Cloud Database Architecture

Introduction

Databases are the persistent memory of your applications. While compute is ephemeral and networking is transient, databases hold the state that gives your application meaning: user accounts, transactions, product catalogs, audit logs. Choosing the right database architecture is one of the most consequential decisions in system design because databases are the hardest component to change once data is in them.

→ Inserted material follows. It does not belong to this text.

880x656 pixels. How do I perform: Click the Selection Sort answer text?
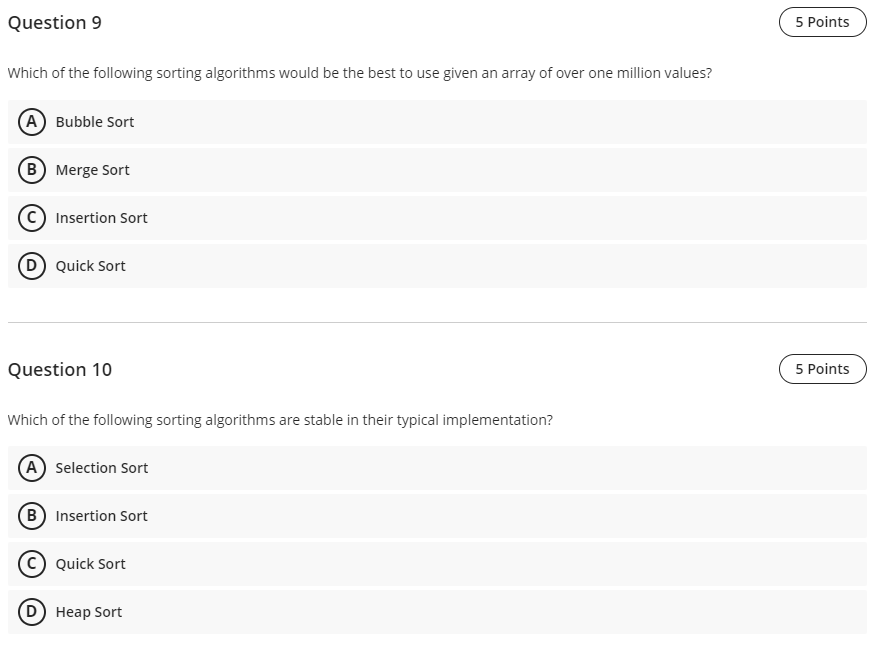[x=102, y=468]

Cloud providers offer a spectrum of managed database services, each optimized for different access patterns, consistency requirements, and scale characteristics. This document covers that spectrum — from relational databases through NoSQL, in-memory caches, graph databases, and time-series stores — with deep dives into the architectures that make them work.

The Database Spectrum

06_database_architecture diagram 1

CAP Theorem in Practice

The CAP theorem states that a distributed system can provide at most two of three guarantees simultaneously:

Consistency (C): Every read receives the most recent write
Availability (A): Every request receives a response (not necessarily the latest)
Partition tolerance (P): The system continues operating despite network splits

In practice, network partitions always happen in distributed systems, so the real choice is between CP (consistent but may reject requests during partitions) and AP (available but may return stale data during partitions).

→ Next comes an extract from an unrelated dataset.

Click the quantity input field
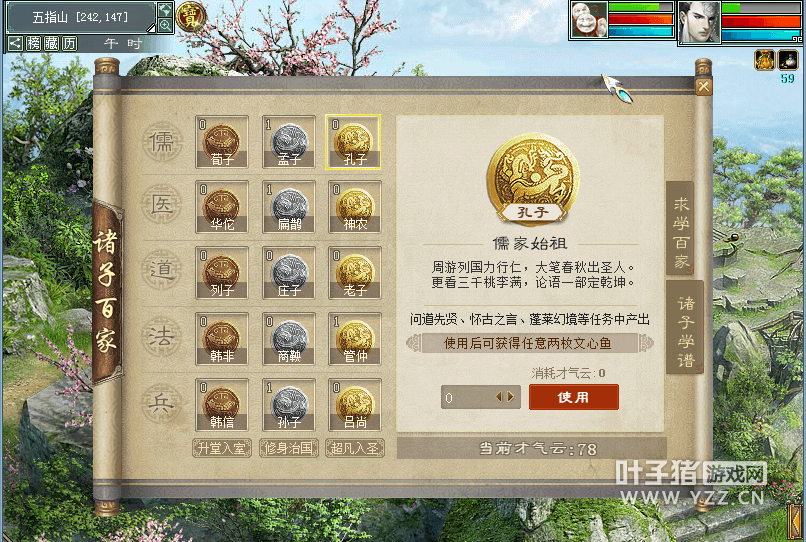The height and width of the screenshot is (542, 806). tap(481, 397)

06_database_architecture diagram 2

AWS services and their CAP positioning:

RDS Multi-AZ: CP (synchronous replication, strongly consistent)
Aurora: CP (quorum writes, strongly consistent reads from primary)
DynamoDB: AP by default (eventually consistent reads), CP option (strongly consistent reads at 2x cost)
ElastiCache Redis: CP within a shard, AP across a cluster with replicas

Amazon RDS Architecture

What Is RDS?

Relational Database Service manages the operational burden of running a relational database: provisioning, patching, backups, recovery, failover, and scaling. You choose the engine (MySQL, PostgreSQL, MariaDB, Oracle, SQL Server), and AWS handles the infrastructure.

Single-AZ Architecture

06_database_architecture diagram 3

Multi-AZ Architecture (High Availability)

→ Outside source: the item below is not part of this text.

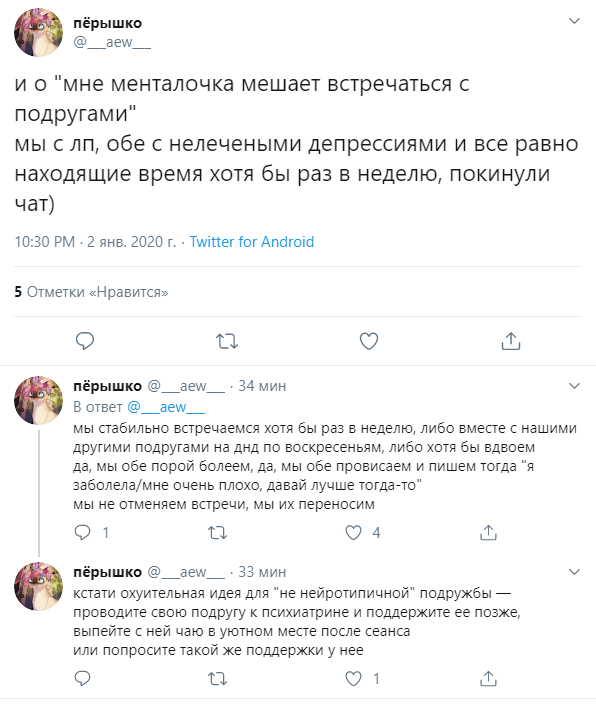The width and height of the screenshot is (596, 704).
Task: Open the @___aew___ mention in В ответ
Action: (166, 407)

06_database_architecture diagram 4

RDS Multi-AZ with Two Readable Standbys

AWS now offers Multi-AZ DB cluster deployment with one primary and two readable standby instances using a write-ahead log (WAL) based replication. This provides:

Failover in ~35 seconds (faster than classic Multi-AZ)
Read replicas that can serve read traffic
Local writes (transaction log applied locally)

Read Replicas

Read replicas use asynchronous replication to offload read traffic from the primary:

06_database_architecture diagram 5

Key characteristics:

Up to 15 read replicas for Aurora, 5 for RDS MySQL/PostgreSQL
Asynchronous: slight replication lag (milliseconds to seconds)
Can be promoted to standalone primary (for DR)
Cross-region replicas incur data transfer charges

Automated Backups and Parameter Groups

# Create RDS instance with automated backups
aws rds create-db-instance \
  --db-instance-identifier myapp-db \
  --db-instance-class db.r6g.xlarge \
  --engine postgres \
  --engine-version 15.4 \
  --master-username admin \
  --master-user-password "${DB_PASSWORD}" \
  --allocated-storage 100 \
  --storage-type gp3 \
  --iops 3000 \
  --multi-az \
  --backup-retention-period 14 \
  --preferred-backup-window "03:00-04:00" \
  --preferred-maintenance-window "sun:05:00-sun:06:00" \
  --storage-encrypted \
  --kms-key-id arn:aws:kms:us-east-1:123456789012:key/abc-123 \
  --db-parameter-group-name myapp-params \
  --vpc-security-group-ids sg-database \
  --db-subnet-group-name myapp-subnet-group

Amazon Aurora Architecture

What Makes Aurora Different

Aurora is AWS’s cloud-native relational database. While RDS runs traditional database engines on EC2/EBS, Aurora redesigns the storage layer for the cloud.

Shared Storage Volume

06_database_architecture diagram 6

Key innovations:

Log-structured storage: Only redo log records are sent to storage nodes, not full data pages. This reduces network I/O by 6x compared to traditional replication.
6-way replication with quorum: Data is replicated 6 times across 3 AZs. Writes require 4/6 acknowledgments, reads require 3/6. This means Aurora survives losing an entire AZ without data loss and without interrupting writes.
Auto-scaling storage: Storage grows automatically in 10 GB increments, up to 128 TB. You never provision storage.
Instant crash recovery: No replay of redo logs on startup. The storage layer handles recovery continuously in the background.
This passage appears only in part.